1 Tutorial 1: Install R/R Studio

After working through Tutorial 1, you’ll…

  • know how to install R and R Studio
  • understand the main set-up of R Studio

Important: You only have to install R/R Studio on your personal PC - both are already installed at the CIP Pool at the Akademiestr.

1.1 Install R

R is the programming language we’ll use to import, edit, and analyze data. Please use Cran to install the newest version of R (version 4.3.1, “Beagle Scouts”). You’ll have to specify your operation system to download the right version:

If you already have R on your computer, simply make sure to update it to the newest version. To do so, simply download and install the latest version from the links above. Then, via “Tools/Global Options/General/R version”, choose the newest version. You may have to close and re-open R for the newer version to take into effect.

1.2 Install R Studio

Next, install R Studio. R Studio is a desktop application with a graphical interface that facilitates programming with R. The newest version of R Studio (2023-09-28) can be downloaded via this Link.

If you already have R Studio on your computer, simply make sure to update it to the newest version. The easiest way to do this is via: “Help/Check for Updates” in R Studio.

1.3 Object- and function-oriented programming

First things first: R is an object- and function-oriented programming language. Chambers (2014, p. 4) has nicely summarized what this means:

  • Everything that exists is an object.
  • Everything that happens is a function call.

We assign values (for instance, single numbers/letters, several numbers/letters, or whole data sets) to objects in R to work with them/do computations. For instance, the following command in R would assign the word “hello” to the object word by using the <- sign (a function used for assigning values to objects):

word <- "hello"

Objects have specific properties that determine which types of calculations can be done with them (and which cannot). For instance, the object word is characterized by the fact that it consists of characters (i.e., a word) - which may, for instance, prohibit you to calculate the mean of this object (which is something only possible for objects consisting of numeric data).

This already hints towards the second, important aspect of R: It is influenced by functional programming, meaning that everything we do in R is a function call. R uses functions to assign specific values (for instance, a single number or word, several numbers or words, whole data sets) to objects. In short, what you will learn by learning programming in R is how to write functions for making R do the calculations you need.

Let’s take SPSS - which, I assume, many of you have worked with previously - as a comparison. If you import, edit, or analyze a data set in SPSS, you’ll use the click-and-point menu to change variable values, calculate variables’ means, or export data.

R works differently: You assign the data set to an object - for instance an object called “word”, as done previously. This assignment enables you to work with the data: You can now call specific functions to work with or change this object. For instance, if you want to add another word to the object word, for instance “and good morning”, you could do that by using a specific function called paste0(), which takes the original object word and adds your additional words ” and good morning” to overwrite the old object word:

word <- paste0(word, " and good morning")
word
## [1] "hello and good morning"

Different to using the click-and-point menu in SPSS, you thus need to write your own code to import, edit, or analyze any type of data in R. Luckily, R already includes a lot of predefined functions meaning that we do not have write all of these functions ourselves.

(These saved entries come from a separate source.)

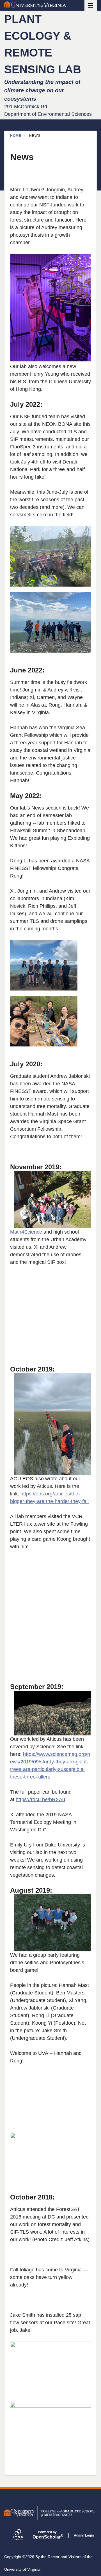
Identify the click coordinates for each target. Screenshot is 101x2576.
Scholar (47, 2534)
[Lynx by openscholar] (23, 2535)
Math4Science (26, 1232)
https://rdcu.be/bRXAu (40, 1799)
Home (16, 136)
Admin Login (84, 2535)
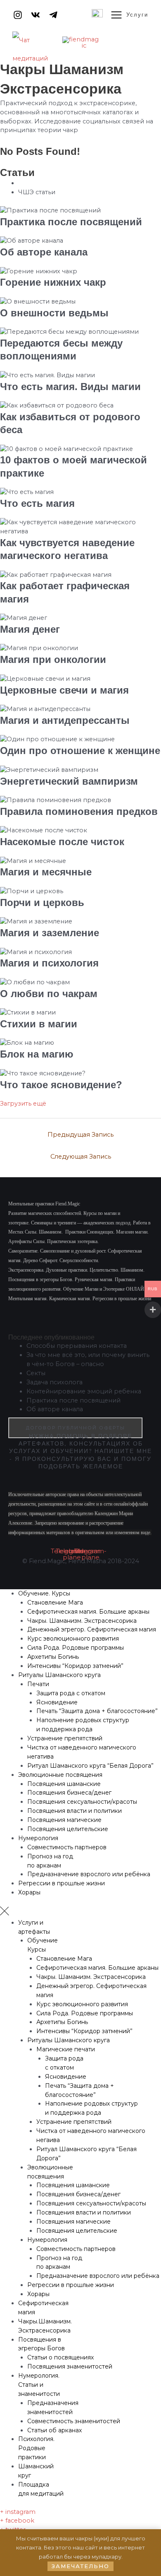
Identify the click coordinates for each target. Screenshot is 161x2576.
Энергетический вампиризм (69, 781)
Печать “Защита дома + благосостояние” (97, 1711)
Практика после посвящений (71, 221)
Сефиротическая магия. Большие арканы (88, 1611)
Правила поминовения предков (79, 811)
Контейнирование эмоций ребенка (83, 1391)
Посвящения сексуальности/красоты (82, 1801)
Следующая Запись (80, 1156)
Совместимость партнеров (67, 1847)
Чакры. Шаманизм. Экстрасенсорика (82, 1620)
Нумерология (38, 1838)
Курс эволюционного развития (73, 1638)
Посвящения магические (64, 1820)
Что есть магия (37, 503)
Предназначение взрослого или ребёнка (88, 1874)
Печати (38, 1684)
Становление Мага (55, 1602)
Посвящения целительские (67, 1829)
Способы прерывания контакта (76, 1345)
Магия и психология (49, 963)
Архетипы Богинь (53, 1656)
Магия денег (30, 629)
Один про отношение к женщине (80, 750)
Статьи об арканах (54, 2430)
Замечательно (80, 2566)
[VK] (35, 15)
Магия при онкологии (53, 659)
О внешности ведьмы (54, 312)
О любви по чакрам (48, 993)
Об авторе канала (44, 252)
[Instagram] (18, 15)
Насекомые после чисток (62, 841)
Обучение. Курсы (44, 1593)
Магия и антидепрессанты (65, 720)
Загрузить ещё (23, 1103)
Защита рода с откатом (70, 1693)
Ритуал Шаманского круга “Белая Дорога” (90, 1765)
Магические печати (65, 2049)
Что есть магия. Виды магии (70, 386)
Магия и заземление (49, 932)
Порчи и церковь (42, 902)
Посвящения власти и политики (74, 1811)
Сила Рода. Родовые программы (75, 1647)
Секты (35, 1373)
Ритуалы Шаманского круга (59, 1675)
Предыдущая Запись (80, 1134)
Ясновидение (57, 1702)
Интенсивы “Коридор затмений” (75, 1666)
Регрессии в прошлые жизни (61, 1883)
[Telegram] (53, 15)
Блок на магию (36, 1054)
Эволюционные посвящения (60, 1774)
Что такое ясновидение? (61, 1084)
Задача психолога (54, 1382)
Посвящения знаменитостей (69, 2366)
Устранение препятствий (64, 1738)
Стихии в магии (38, 1023)
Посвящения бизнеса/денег (69, 1792)
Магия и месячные (46, 871)
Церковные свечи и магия (64, 690)
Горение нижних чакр (53, 282)
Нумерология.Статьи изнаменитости (39, 2385)
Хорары (29, 1892)
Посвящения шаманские (64, 1784)
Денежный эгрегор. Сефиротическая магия (91, 1629)
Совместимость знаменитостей (73, 2421)
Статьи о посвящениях (60, 2357)
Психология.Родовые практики (36, 2448)
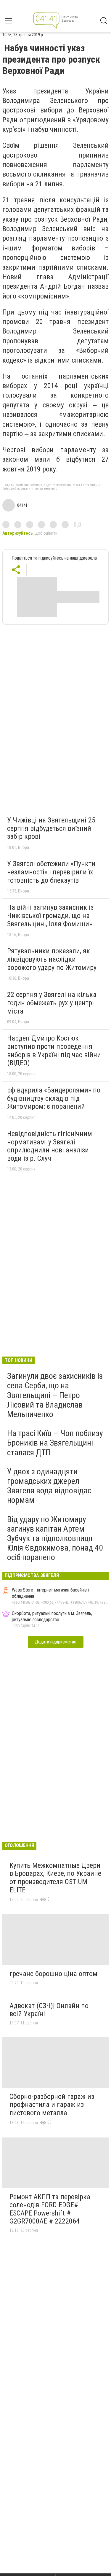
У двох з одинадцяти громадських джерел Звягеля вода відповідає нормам (49, 1486)
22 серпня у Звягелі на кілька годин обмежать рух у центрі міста (51, 1002)
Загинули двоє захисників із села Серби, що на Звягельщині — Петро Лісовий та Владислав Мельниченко (55, 1395)
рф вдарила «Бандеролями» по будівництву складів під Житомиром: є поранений (53, 1098)
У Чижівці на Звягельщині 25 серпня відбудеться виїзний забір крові (51, 828)
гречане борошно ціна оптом (53, 1974)
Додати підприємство (55, 1642)
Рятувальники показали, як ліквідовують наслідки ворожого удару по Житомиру (51, 959)
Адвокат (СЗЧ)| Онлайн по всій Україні (49, 2010)
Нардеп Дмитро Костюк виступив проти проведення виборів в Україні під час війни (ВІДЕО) (54, 1050)
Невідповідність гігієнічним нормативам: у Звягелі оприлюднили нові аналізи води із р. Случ (49, 1146)
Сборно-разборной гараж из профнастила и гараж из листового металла (51, 2104)
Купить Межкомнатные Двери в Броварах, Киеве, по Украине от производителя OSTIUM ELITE (55, 1877)
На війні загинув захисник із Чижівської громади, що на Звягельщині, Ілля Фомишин (50, 915)
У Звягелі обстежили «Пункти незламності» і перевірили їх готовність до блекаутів (51, 872)
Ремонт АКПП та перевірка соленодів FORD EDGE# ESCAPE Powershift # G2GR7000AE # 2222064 (49, 2209)
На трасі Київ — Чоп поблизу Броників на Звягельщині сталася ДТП (55, 1442)
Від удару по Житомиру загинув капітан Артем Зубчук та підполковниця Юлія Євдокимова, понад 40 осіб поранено (55, 1538)
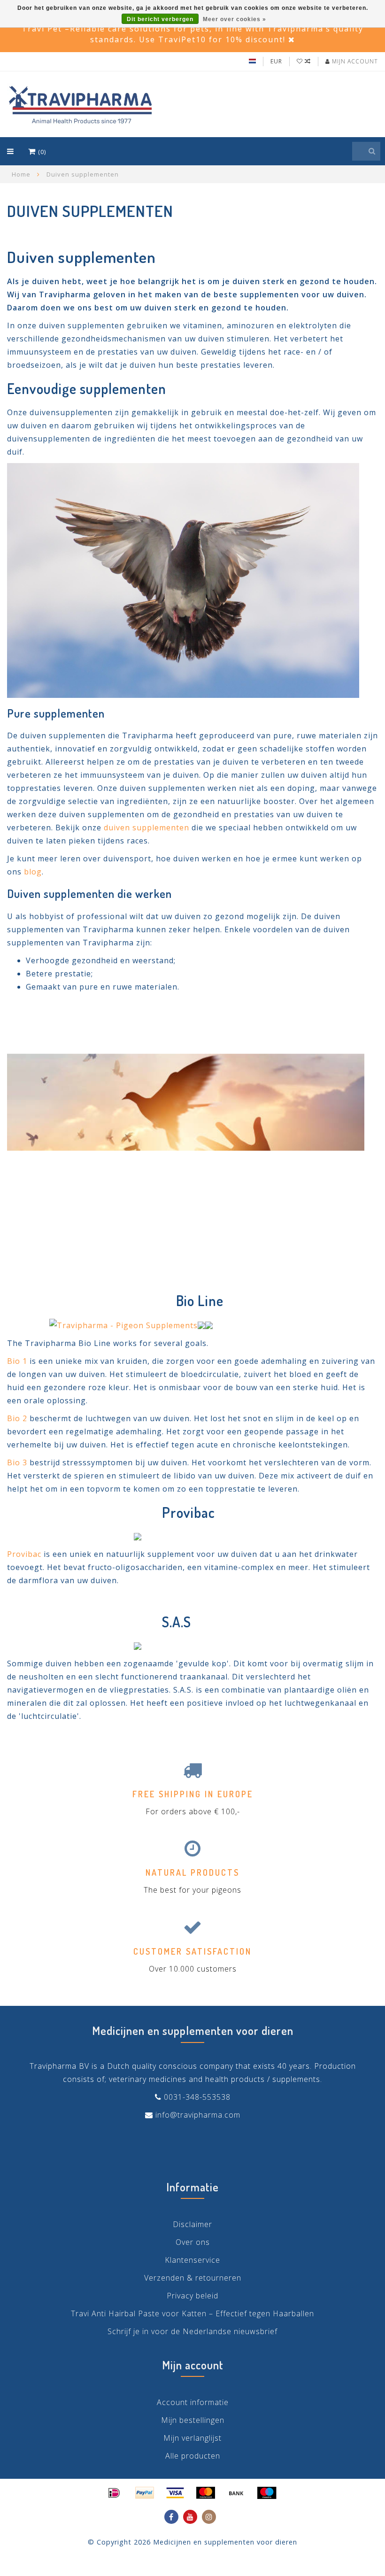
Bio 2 (17, 1418)
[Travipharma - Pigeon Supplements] (123, 1324)
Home (21, 174)
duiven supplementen (146, 827)
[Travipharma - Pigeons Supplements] (183, 579)
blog (33, 871)
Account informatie (193, 2402)
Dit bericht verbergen (160, 19)
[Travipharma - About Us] (185, 1134)
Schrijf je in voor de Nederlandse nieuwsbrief (192, 2331)
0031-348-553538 (197, 2097)
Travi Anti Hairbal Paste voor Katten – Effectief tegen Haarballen (192, 2313)
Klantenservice (192, 2260)
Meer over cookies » (234, 19)
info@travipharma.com (197, 2115)
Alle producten (192, 2456)
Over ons (193, 2242)
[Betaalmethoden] (114, 2493)
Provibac (24, 1554)
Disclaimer (192, 2224)
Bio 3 (17, 1462)
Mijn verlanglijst (192, 2438)
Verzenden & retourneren (192, 2278)
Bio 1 (17, 1361)
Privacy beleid (192, 2295)
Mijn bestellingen (192, 2420)
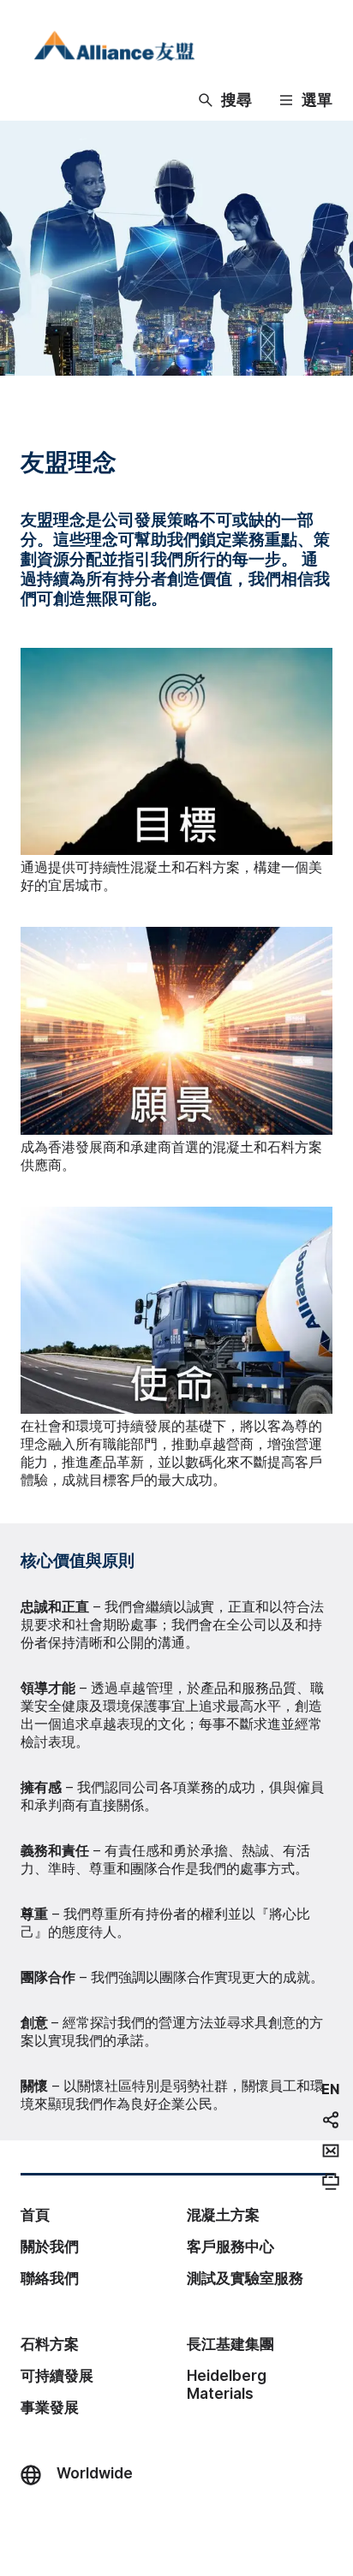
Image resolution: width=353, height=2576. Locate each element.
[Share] (330, 2119)
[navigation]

1.4 Base-R vs. tidyverse & coding style

There are two “ways” of using R: via Base-R or via the tidyverse, see this overview for a comparison.

Base-R includes all functions that come with initially installing R. A more recent development is the tidyverse, a collection of additional packages (and coding conventions) that is especially suited for beginners. Tidyverse was developed by Hadley Wickham and his team at RStudio (the interface we use for programming with R).

Best practice when coding with R is to either stick to Base-R or the tidyverse, as this makes your code more streamlined and readabile. In this class, we will rely on the tidyverse. You will learn a little bit of Base-R in tutorials 2-3 to know how to read this code (e.g., when stumbling across online forums when looking for R-related code solutions). However, we will then rely on tidyverse in subsequent tutorials.

This also means that I will use the tidyverse coding style. With this coding style, we make sure to consistently name things (e.g., with lower letters), use blank spaces, where needed. In short, it makes our code more readable.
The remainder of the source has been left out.